第19話 逃走
ディアブロ・ブラックバーン。
冒険者ギルドが受けないような後ろ暗い依頼をこなす裏ギルドのSランク執行者。裏仕事ばかりしている彼らの名前が表で知られることはまずないにも拘らず、俺はこの男の名前を知っている。それだけの実力者であり、それだけの異常者という事だ。陰に身を潜める事無く、真正面から堂々と標的の命を奪い、時には関係ない者まで皆殺しにする'死神'。それが俺の聞いたディアブロ・ブラックバーンという男の人物像だった。間髪なく繰り出される大鎌を躱しながら、その情報に殆ど間違いがない事を認識する。
「はっはー! いい動きじゃなぁい!!」
俺が攻撃を躱す度にディアブロの笑みが深まっていった。どうやらこいつは極度の
そして、なにより厄介なのが、この男の実力が本物だという事だ。万全の状態でも勝てるかわからないのに、血が足りない今の俺では話にならないのは明白だった。
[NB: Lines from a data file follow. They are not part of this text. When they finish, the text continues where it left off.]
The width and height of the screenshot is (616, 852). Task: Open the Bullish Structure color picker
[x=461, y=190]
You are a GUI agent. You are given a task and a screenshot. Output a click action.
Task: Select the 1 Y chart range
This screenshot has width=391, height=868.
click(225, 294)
「おらおらおらぁ! 息上がってきてんじゃねぇのぉ!?」
少しずつ大鎌を振る速度が上げてきている。完璧に躱し続けるのは難しく、少しずつ細かな傷が俺の体に刻まれていっていた。
「出し惜しみしてる場合じゃないんじゃなぁい!? あの魔物達を屠った力、見せてみろよぉ!!」
ディアブロが大鎌を振り下ろしながら吠える。あれは広範囲殲滅用の魔法だ。万全だったとしてもお前にあんな燃費の悪い魔法を使うわけないだろ。
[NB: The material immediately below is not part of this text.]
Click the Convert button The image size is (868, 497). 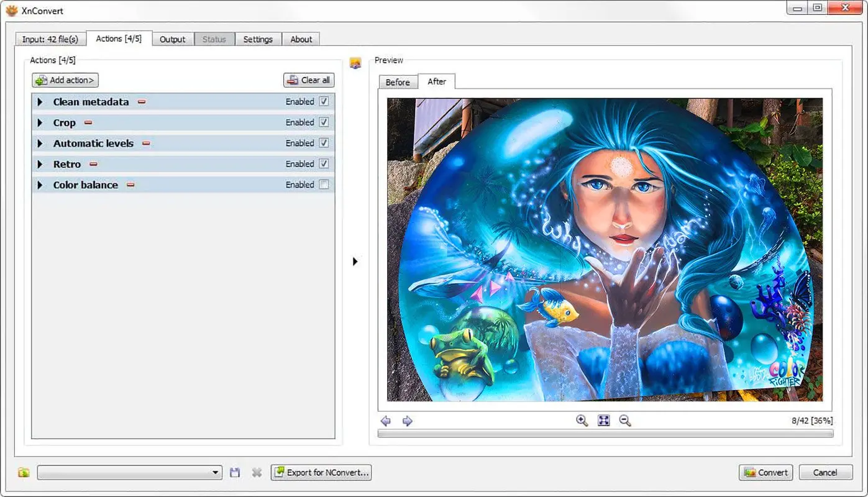(765, 473)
これほど息もつかせない連撃を繰り出しながらまだまだ全然本気じゃないように見える。Sランクの名は伊達じゃないという事か。まったくもってありがたくない話だ。
だが、本気じゃないというのは俺にとってそう悪い事ではない。戦闘を長く楽しみたいからだろうが、俺に付け入る隙があるとすれば、こいつが本気になるまでの"お遊び期間"しかない。とはいえ、今の俺に出来る事はこいつが本気にならないよう祈りながら信じて待つだけだ。
「おらそこぉ!!」
「ぐっ……!!」
血液不足で一瞬ブラックアウトした隙をついて奴の大鎌が俺の肩口を抉る。これ以上血を失うのはまずいと、肩を押さえながら体勢を立て直した俺に対し、なぜかディアブロは追撃を仕掛けて来なかった。
「なぁ……てめぇの実力はこの程度なのか?」
心底失望したようにディアブロが話しかけてくる。
「もしそうなら期待外れもいいとこだぜ、まじで」
「……勝手に期待されて勝手に失望されるなんて、迷惑この上ねぇな」
「期待もすんだろ! あんなすっげぇ魔法見せられたらよぉ!」
ディアブロが怒声を上げた。期待していた強さじゃなければ怒るなんてガキかこいつは。とはいえ、これは少しまずいかもしれない。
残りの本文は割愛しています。